In its 2024 Private Equity and M&A Looking Ahead Guide, Woodruff Sawyer shed light to the challenging year that 2023 has been for dealmakers, with a substantial decline in deal volumes and exit activity.
As anticipated by Woodruff Sawyer’s previous guide, dealmaking faced significant headwinds in 2023. Quarterly deal volumes had declined by 24% in terms of deal count and a striking 49.5% in deal value since their peak in Q4 2021.
Exit activity experienced a staggering 75% drop from its peak in 2021, and the outlook for improvement remained bleak for several quarters.
Despite these challenges, private equity funds have demonstrated resilience by adapting to the market conditions. They have achieved this by keeping deal sizes small and exploring alternative sources of capital for financing transactions.
The changing dynamics of the deal environment have had a profound impact on the insurance sector. Insurance due diligence is expected to gain momentum as deal teams seek ways to enhance EBITDA (Earnings Before Interest, Taxes, Depreciation, and Amortization) efficiencies and mitigate risks associated with their investment assets.
Simultaneously, the M&A insurance market is adjusting to reduced deal flow and smaller transaction sizes, intensifying competition among insurance carriers.

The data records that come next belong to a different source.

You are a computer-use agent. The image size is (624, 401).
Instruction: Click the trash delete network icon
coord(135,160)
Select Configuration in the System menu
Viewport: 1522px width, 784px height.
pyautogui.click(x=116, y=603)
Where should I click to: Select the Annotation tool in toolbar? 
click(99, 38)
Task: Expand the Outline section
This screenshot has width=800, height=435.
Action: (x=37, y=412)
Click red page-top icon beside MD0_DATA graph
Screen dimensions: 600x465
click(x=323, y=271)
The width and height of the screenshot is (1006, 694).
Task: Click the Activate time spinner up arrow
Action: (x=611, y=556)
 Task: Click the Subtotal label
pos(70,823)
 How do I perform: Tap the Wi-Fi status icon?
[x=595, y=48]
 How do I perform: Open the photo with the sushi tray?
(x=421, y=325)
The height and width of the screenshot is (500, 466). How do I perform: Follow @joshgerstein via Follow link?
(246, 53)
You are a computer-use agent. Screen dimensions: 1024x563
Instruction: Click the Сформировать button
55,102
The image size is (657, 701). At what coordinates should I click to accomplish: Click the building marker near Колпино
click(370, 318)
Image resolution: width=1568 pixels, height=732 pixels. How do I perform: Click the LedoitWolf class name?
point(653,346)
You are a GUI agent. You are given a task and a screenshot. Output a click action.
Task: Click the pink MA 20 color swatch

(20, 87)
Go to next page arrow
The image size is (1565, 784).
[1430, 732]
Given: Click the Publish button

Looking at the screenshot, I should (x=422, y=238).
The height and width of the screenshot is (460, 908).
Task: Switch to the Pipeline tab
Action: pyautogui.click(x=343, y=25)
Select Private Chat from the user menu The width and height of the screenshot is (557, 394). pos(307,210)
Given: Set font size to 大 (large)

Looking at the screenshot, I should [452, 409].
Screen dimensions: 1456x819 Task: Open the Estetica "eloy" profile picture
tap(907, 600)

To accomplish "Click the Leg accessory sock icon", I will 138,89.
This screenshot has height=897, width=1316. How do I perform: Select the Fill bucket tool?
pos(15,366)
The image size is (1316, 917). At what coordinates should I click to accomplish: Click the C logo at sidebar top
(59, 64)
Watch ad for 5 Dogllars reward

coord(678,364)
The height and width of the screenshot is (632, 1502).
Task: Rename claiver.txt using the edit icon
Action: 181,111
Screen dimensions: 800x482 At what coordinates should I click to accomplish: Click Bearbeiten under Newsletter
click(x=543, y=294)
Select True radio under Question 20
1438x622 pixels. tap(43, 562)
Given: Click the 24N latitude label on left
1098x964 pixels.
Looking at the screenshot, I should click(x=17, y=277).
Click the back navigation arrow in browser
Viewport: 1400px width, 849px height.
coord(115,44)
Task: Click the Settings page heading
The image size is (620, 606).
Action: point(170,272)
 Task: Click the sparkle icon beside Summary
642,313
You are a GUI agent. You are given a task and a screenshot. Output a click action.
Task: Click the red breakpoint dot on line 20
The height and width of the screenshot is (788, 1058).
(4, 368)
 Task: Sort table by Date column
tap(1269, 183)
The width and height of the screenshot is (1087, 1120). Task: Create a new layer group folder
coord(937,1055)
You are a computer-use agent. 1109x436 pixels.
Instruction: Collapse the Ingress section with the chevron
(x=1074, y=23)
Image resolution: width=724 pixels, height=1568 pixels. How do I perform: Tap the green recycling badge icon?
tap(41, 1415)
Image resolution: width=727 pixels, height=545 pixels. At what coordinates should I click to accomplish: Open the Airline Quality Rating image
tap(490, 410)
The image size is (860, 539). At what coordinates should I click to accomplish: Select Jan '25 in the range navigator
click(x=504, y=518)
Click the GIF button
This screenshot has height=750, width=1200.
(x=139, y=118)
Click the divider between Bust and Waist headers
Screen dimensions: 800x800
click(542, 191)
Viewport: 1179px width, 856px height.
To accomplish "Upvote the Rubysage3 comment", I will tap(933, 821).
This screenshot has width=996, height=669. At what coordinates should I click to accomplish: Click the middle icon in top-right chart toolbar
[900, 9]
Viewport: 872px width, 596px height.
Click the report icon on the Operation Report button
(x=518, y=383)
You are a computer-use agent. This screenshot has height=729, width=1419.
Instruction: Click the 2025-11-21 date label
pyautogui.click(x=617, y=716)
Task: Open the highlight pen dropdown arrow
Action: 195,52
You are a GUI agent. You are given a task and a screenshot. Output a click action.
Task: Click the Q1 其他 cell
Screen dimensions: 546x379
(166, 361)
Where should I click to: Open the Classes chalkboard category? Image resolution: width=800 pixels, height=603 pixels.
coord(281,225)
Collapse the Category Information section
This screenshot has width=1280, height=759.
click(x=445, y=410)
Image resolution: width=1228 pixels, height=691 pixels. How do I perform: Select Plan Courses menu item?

This has resulted in notably lower reps and warranties premiums, especially for deals that underwriters have traditionally been more cautious about.
Luke Parsons, Partner & Senior Vice President of the Private Equity Practice at Woodruff Sawyer, emphasised the intrinsic importance of transactional risk and insurance due diligence in their operations.
He noted that even in the face of the lowest deal flow in a decade, speed and certainty in managing EBITDA risk through insurance is paramount for investors. Inadequate execution of insurance due diligence could expose acquirers and investors to increased risks that could impact short-term EBITDA and long-term asset value.
An expert team of insurance advisors is seen as essential in navigating this challenging environment and safeguarding investments. As deal flow is anticipated to increase in the coming quarters, insurance diligence is set to play a pivotal role in optimising investment strategies and minimising risk.